I do not think we need to be afraid to ask questions or seek solutions. However, I see a couple of problems, not only with the so-called right-to-die alternative, but also with making this option available to Alzheimer’s patients:

1) First, while it may be possible to predict Alzheimer’s in a person, it isn’t possible to foresee whether the individual will truly suffer from the disease. Currently I have a relative with Alzheimer’s. While some may feel pity for this individual, it is my observation that she is generally in a very positive, albeit diminished, state of mind. In reality, she seems downright giddy most of the time. But suppose she was diagnosed in advance with Alzheimer’s and requested the right to die before the disease took hold? In her current state, would the right-to-die continue to be her actual preference? Would she be locked into a decision that was made when she was in a coherent state of mind?
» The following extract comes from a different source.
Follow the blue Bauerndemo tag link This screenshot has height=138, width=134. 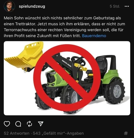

2) Secondly, it seems that we are facing the “perfect healthcare storm” with aging baby-boomers, a gloomy economy, concerns about healthcare allocation, and the lack of concrete moral direction in the field of medicine. According to the National Institute on Aging, “as many as 2.4 million to 5.1 million Americans have AD. Unless the disease can be effectively treated or prevented, the number of people with AD will increase significantly if current population trends continue. That’s because the risk of AD increases with age, and the U.S. population is aging. The number of people age 65 and older is expected to grow from 39 million in 2008 to 72 million in 2030, and the number of people with AD doubles for every 5-year interval beyond age 65. In the years to come, AD is expected to pose physical and emotional challenges for more and more families and other caregivers, in addition to those with the disease. The growing number of people with AD and the costs associated with the disease also will put a heavy economic burden on society.” http://www.nia.nih.gov/nia.nih.gov/Templates/ADEARCommon/ADEARCommonPage.aspx?NRMODE=Published&NRNODEGUID={2D13AE9A-D6EF-4546-9F02-66D3B3CC1453}&NRORIGINALURL=%2fAlzheimers%2f AlzheimersInformation%2f

It would be my fear that end-of-life decisions would be made for Alzheimer’s patients if it was deemed to be in their best interest.